On the group’s new album, Invisible People, this aesthetic becomes muddled and mired in uncertainty. The skeleton of the band’s old body of work is present, but it is simultaneously clung to and abandoned. There is an attempt at sonic evolution, but there is also a rigidity in the record’s conformity to previous sounds.
“Color My Life,” the album’s first track, probably offers the best understanding of the different-but-not-quite territory in which the band finds itself entrenched. The classic Chicano Batman groove is here somewhere, but it is buried underneath stunted bass and unenthusiastic vocals. The guitar here sounds like it was grated and squeezed through an amp, uncomfortable in the space it fills. The song leaves the listener unsure of the album’s direction, and that feeling permeates through Invisible People as a whole.

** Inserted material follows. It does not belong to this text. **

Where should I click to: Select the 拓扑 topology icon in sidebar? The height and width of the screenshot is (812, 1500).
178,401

The restrained nature of the guitar and bass is widespread throughout Invisible People. On “Pink Elephant,” the guitar seems as if it’s dying to do more, as it repetitively squeaks out the same riff with little change. The bass, on the other hand, seems to have difficulty making much of an impression at all. On “Blank Slate,” these instruments have more territory to explore, but their presence is muted and drowned out by an overabundance of instrumental noise, impeding on the instruments’ potential impact.

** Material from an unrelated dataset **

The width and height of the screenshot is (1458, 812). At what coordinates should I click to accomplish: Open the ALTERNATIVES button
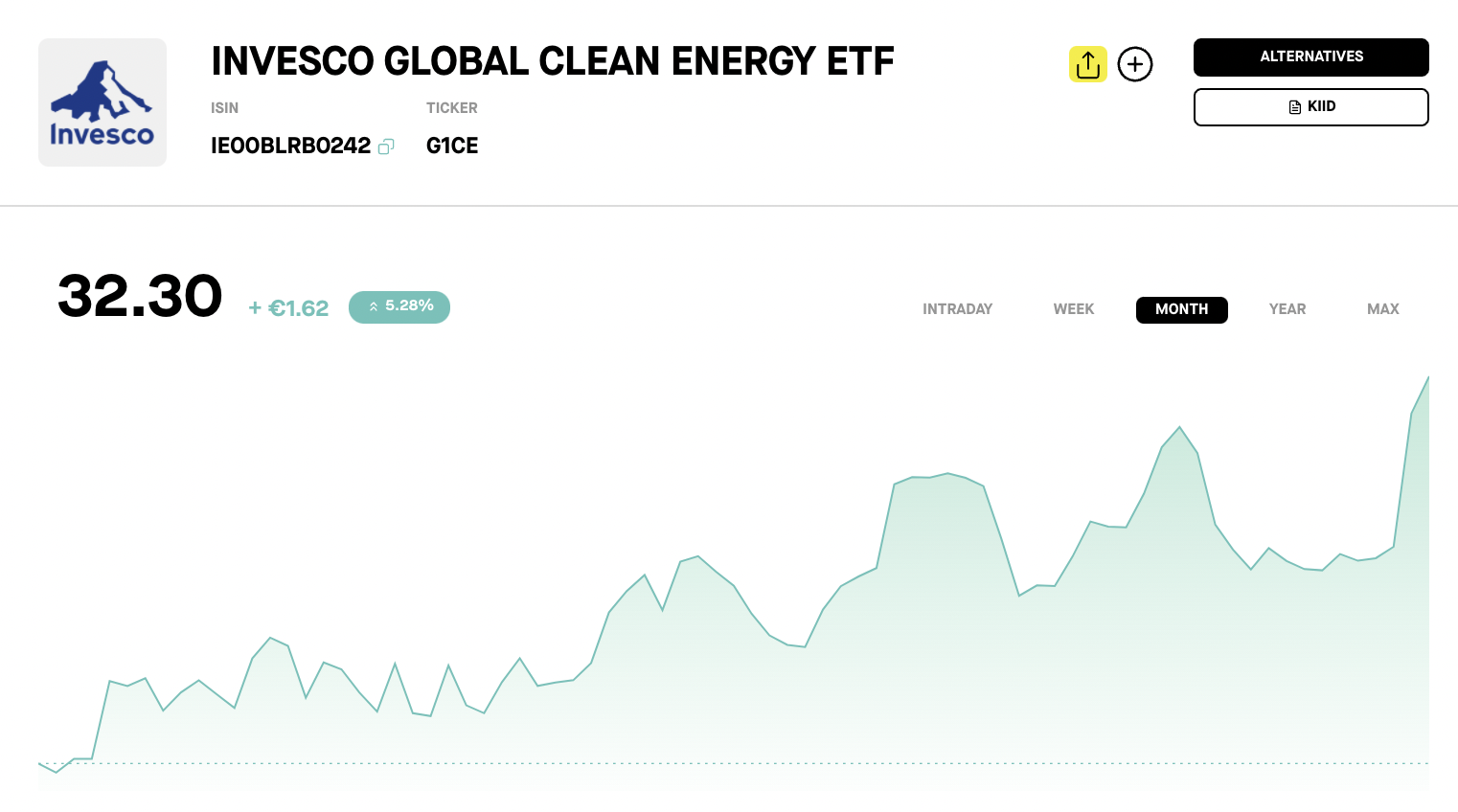[x=1310, y=57]
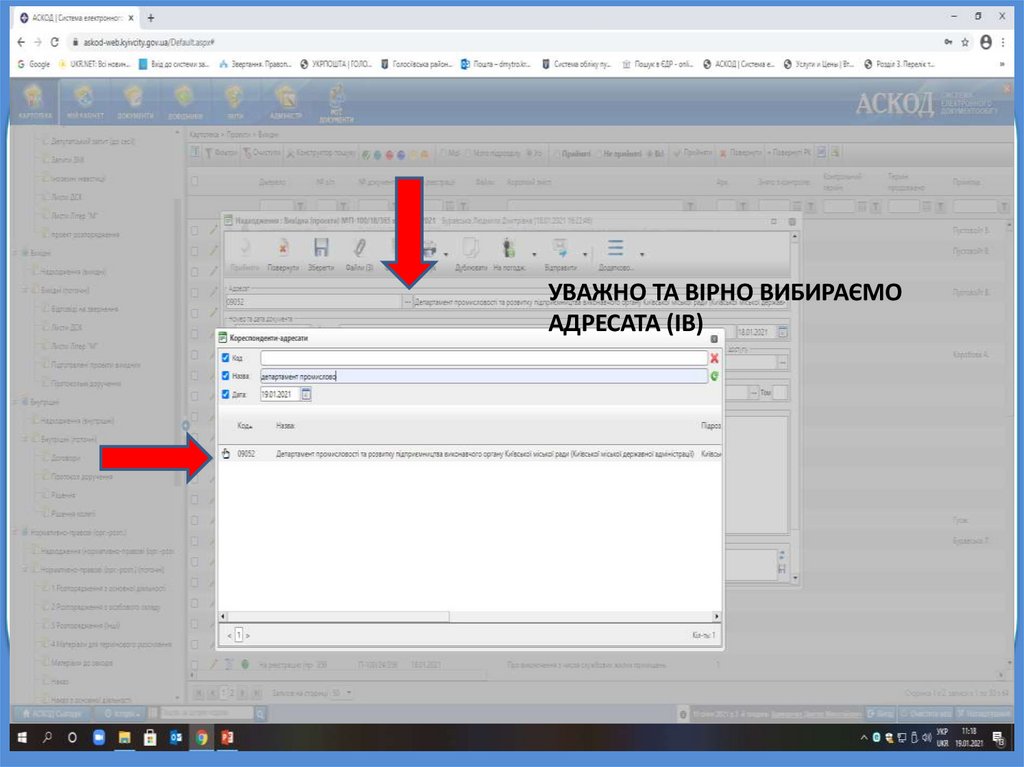
Task: Expand the Додатково dropdown arrow
Action: (641, 254)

One of the most intrusive sounds throughout the album is the synth. It is obstructive and bold, but doesn’t have room to breathe within the tight confines Chicano Batman traps it in. “Manuel’s Story” captures this conflict, as the constraint of the synth adds a watered-down, cloying sound to the otherwise compelling narrative of the lyrics.
The album’s biggest offenders are “Moment of Joy” and “The Way.” The latter doesn’t know what it wants to be, a sound soup that fails to deliver a distinctive instrument, riff or melody. The percussion blends with everything else and the bass is forgetful. On “Moment of Joy,” the vocals are diluted to almost nothing, stripped of the exuberance and life they should burst with. Lyrics about sunshine and joy are juxtaposed against a murky, opaque mess.

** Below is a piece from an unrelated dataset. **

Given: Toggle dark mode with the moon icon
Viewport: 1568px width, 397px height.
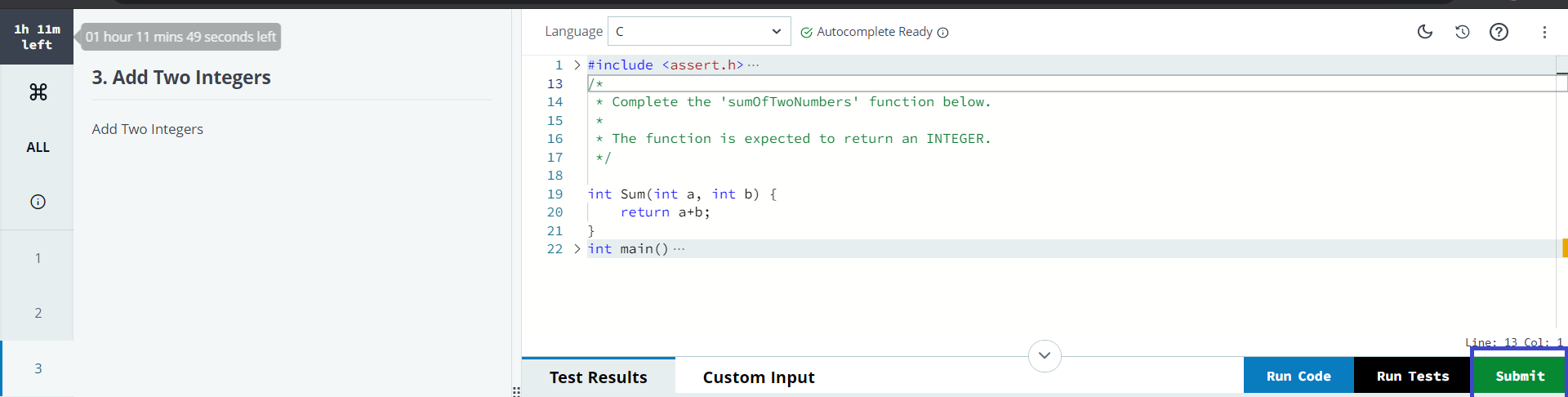Looking at the screenshot, I should tap(1425, 32).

Invisible People isn’t without its successes, and Chicano Batman keeps its head above water when it properly commits, either by rededicating itself to its old sound or by committing to a new one. The catchy, gritty rhythm of “The Prophet” allows the listener to think beyond the overplayed concept of a “prophet for profit” and enjoy the song for its instrumental quality. The same is true for “Bella” and “I Know It.” While not particularly innovative, these tracks at least offer the enjoyable, laid-back sound Chicano Batman is known for. “Polymetronomic Harmony” is likely the best song on the album, carefully and steadily layering sounds on top of one another, rather than shoving them all together like so many other tracks on the album do.
In a way, “Polymetronomic Harmony” demonstrates Chicano Batman’s greatest failing. The band is talented and capable, and yet it so frequently gets in its own way rather than allowing itself to bask in its strengths. There is a desire to dive into new artistic territory, but Invisible People isn’t a dive: It’s a toe dip, overly cautious and restrained.
The album fades out on “Wounds,” a track that offers the best insight into what Invisible People could have sounded like. The song is fresh but familiar, taking the Chicano Batman recipe and adding a few crisp ingredients. It is the final track on a strange and unassuming album. Invisible People passes the listener by, a specter of the LP that could have been.